_Exercice à traiter:_
Prolongez le texte sur les grands esprits gagnés par l'irrationnel en reprenant juste après sa dernière phrase.

_Extrait du texte:_
^^^^^^^^
C’est un spectacle déconcertant, dérangeant, parfois consternant et triste, de voir un grand esprit qui succombe à l’irrationnel. Pourtant l’histoire intellectuelle regorge de figures brillantes dont les raisonnements, pourtant affûtés dans leur domaine, ont dérivé vers une incohérence inouïe ou un absurde des plus débridés. Quelle leçon en tirer ?
Par Jean-Paul Briand.
Pourquoi une sommité intellectuelle, un lauréat de prix prestigieux, un chercheur dont les travaux ont révolutionné la connaissance, prononce des paroles iniques, affirme des théories en opposition avec les faits les plus élémentaires, contredit les évidences, adhère à des mouvements conspirationnistes absurdes, défend des positions politiques révoltantes ou des concepts sociaux aberrants ?
De grands esprits s’aventurent dans des domaines qu’ils ne maîtrisent pas
Le savoir moderne est désormais hyper-spécialisé. L’universalisme du savoir a vécu. Aujourd’hui l’omniscient n’existe plus. Un génie des mathématiques peut avoir une compréhension du monde social dérisoire. Un biologiste primé peut être totalement incompétent en économie. Malheureusement il semble que certains grands esprits, grisés par le succès et entourés de courtisans complaisants, l’oublient et s’aventurent dans des domaines qu’ils ne maîtrisent pas. L’exemple classique est celui de Linus Pauling, prix Nobel de chimie pour ses travaux sur les liaisons moléculaires puis de la paix pour son opposition aux essais nucléaires. Dans ses dernières décennies, il devint un militant déraisonnable et obstiné de la prise de doses excessives de vitamine C qu’il considérait comme la panacée contre de très nombreuses maladies, dont le cancer et le vieillissement. Ce savant balayait d’un revers de main toutes les études rigoureuses qui infirmaient ses croyances. On pourrait encore citer le professeur Luc Montagnier, prix Nobel de médecine pour ses travaux sur le sida, lequel, sur le tard, devint le propagandiste zélé de théories douteuses sur la mémoire de l’eau et contre les vaccins anti-Covid.
^^^^^^^^
_Données fournies:_
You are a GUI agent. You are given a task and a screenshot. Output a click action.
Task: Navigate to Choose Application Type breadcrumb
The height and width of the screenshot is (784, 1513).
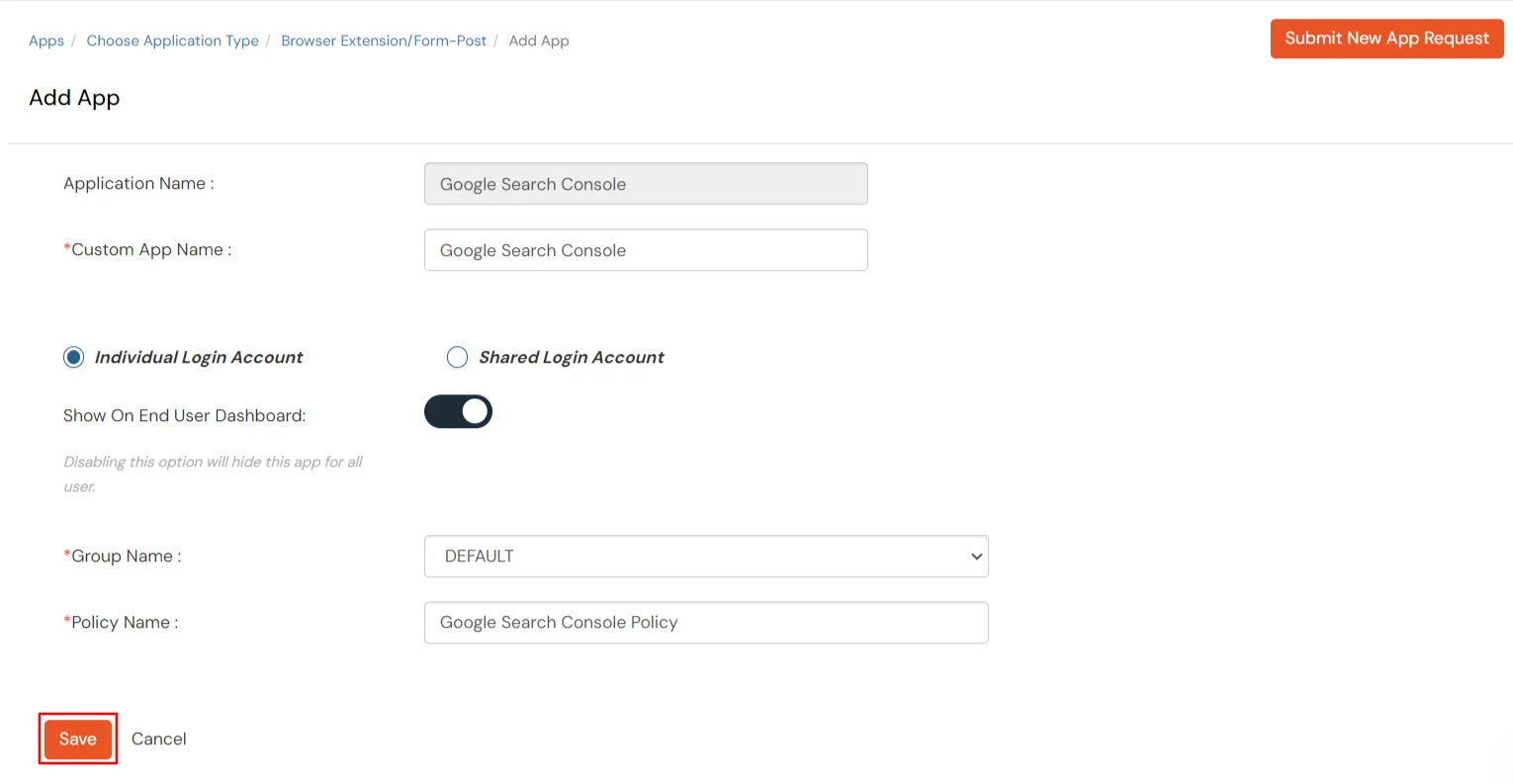coord(172,41)
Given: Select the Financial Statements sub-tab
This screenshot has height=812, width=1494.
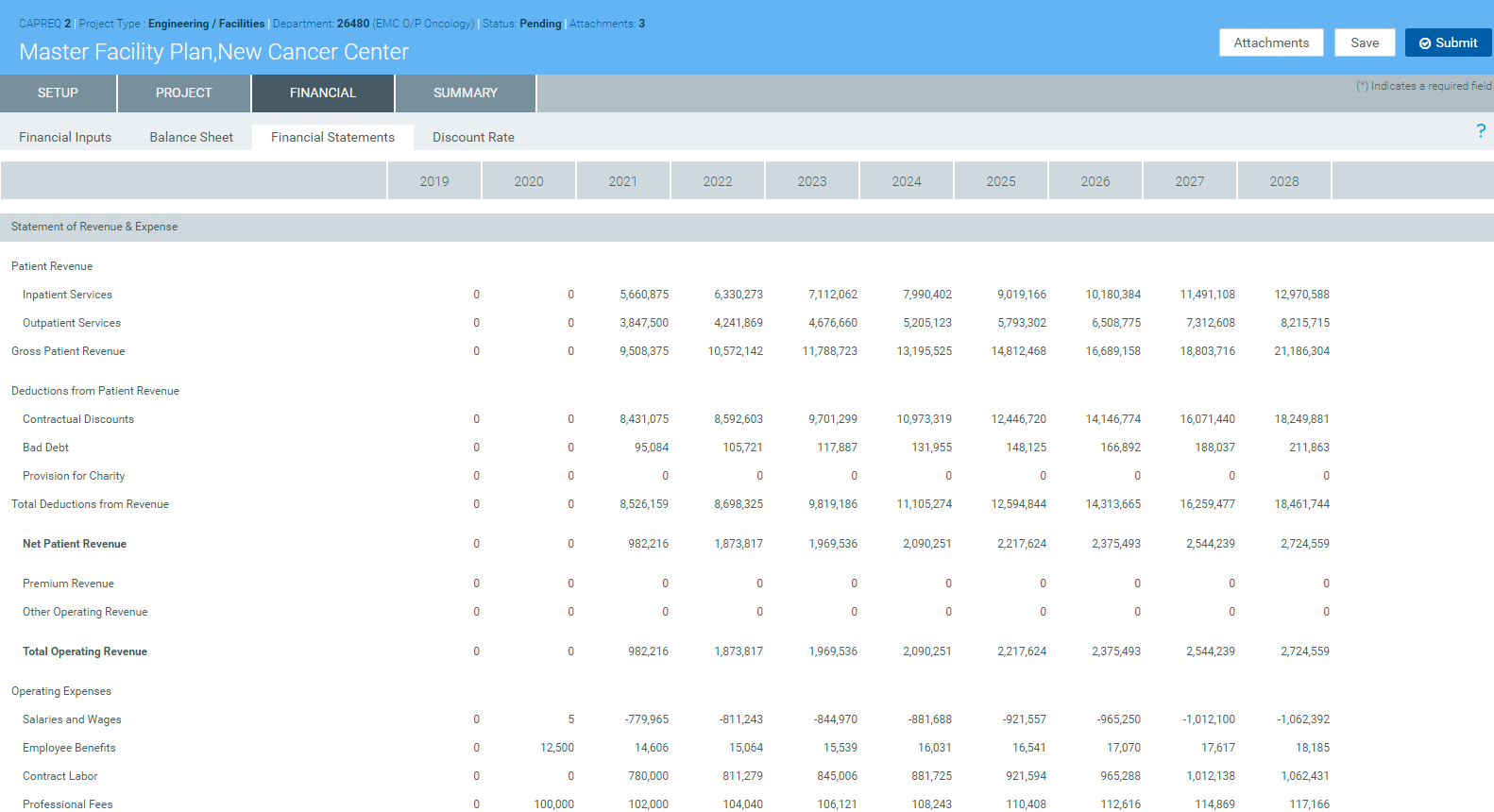Looking at the screenshot, I should pos(332,137).
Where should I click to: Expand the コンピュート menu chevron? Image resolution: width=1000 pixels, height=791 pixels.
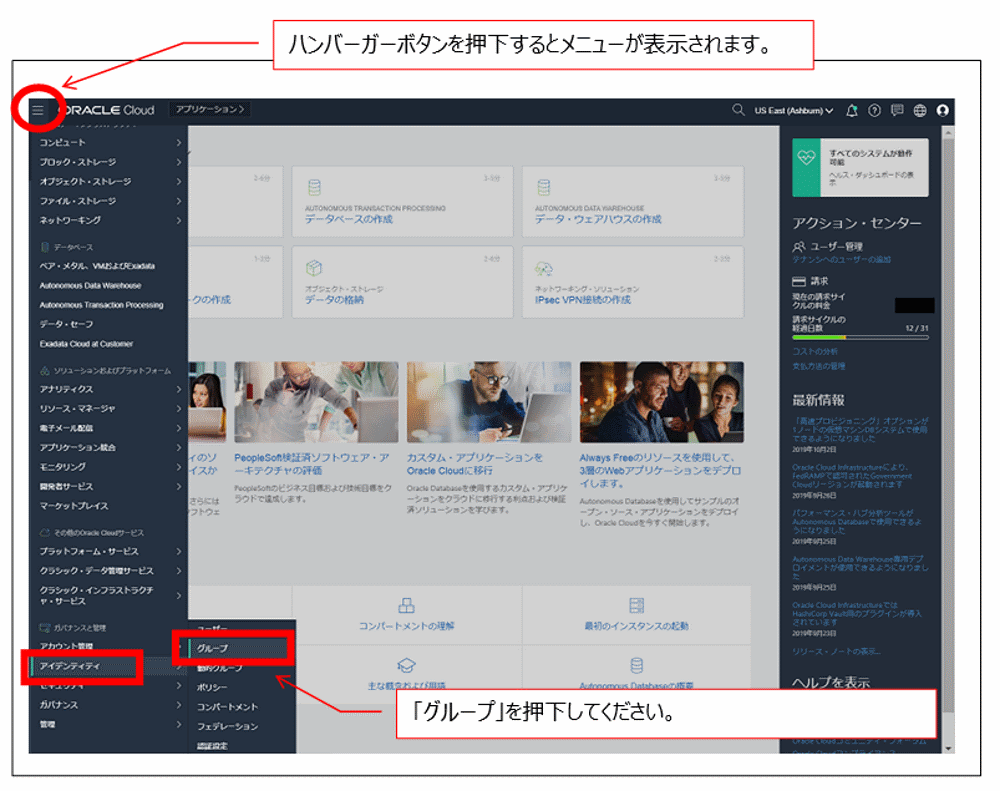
^^^^^^^^
_Corrigé de l'exercice:_
L’intelligence n’immunise pas contre les idéologies infamantes
Tous ces grands esprits sont a priori sincères quand ils propagent leurs absurdités. Il existe néanmoins de fabuleux tricheurs. Ainsi en 1998, le chirurgien anglais Andrew Wakefield fit paraitre une étude affirmant qu’une forme d’autisme était causée par le vaccin rougeole-oreillons-rubéole (ROR). En 2004 on découvrit que les enfants prétendument devenus autistes l’étaient avant d’être vaccinés et que Wakefield avait fabriqué son étude. Durant la pandémie de Covid, il a fallu de longs mois pour démontrer le « manque de rigueur » des études sur l’hydroxychloroquine effectuées par le médiatique directeur de l’institut hospitalo-universitaire « Méditerranée Infection » et établir l’inefficacité de son traitement. Il y a pire : l’intelligence n’immunise pas contre les idéologies infamantes. Elle peut même se mettre à leur service. Prenons le cas troublant du docteur Alexis Carrel, pionnier de la chirurgie vasculaire, lauréat du prix Nobel de médecine mais devenu admirateur du nazisme et apôtre d’un eugénisme raciste.
Il est toujours difficile d’accepter ses erreurs
Pour une personnalité célèbre dont la réputation est bâtie sur son expertise et son jugement, cela peut être insoutenable d’admettre s’être trompé. Se détacher d’une idée erronée dans laquelle un prodige a investi une part significative de son énergie intellectuelle peut avoir un coût psychique et narcissique trop élevé. Reconnaître ses errements est d’autant plus difficile lorsqu’un leader génial est supporté par toute une communauté totalement acquise à ses thèses. Ses admirateurs, disciples, élèves, collaborateurs perçoivent alors les critiques externes comme des attaques malveillantes ou de l’incompétence crasse et entretiennent leur génie incompris dans ses aberrations. Il est toujours difficile d’accepter ses erreurs.
Ne pas confondre intelligence et raison
Le spectacle du grand esprit égaré nous enseigne que l’intelligence ne suffit pas à fonder une pensée cohérente. Aussi brillante soit-elle, elle n’est pas un bouclier contre les biais cognitifs, l’idéologie, la vanité ou des besoins émotionnels profonds. Elle peut même être un outil efficace pour défendre des positions irrationnelles. Ainsi des esprits acérés, forgés par la rigueur et l’analyse, sombrent parfois dans l’ineptie ou l’incohérence. Quels peuvent être les remèdes ?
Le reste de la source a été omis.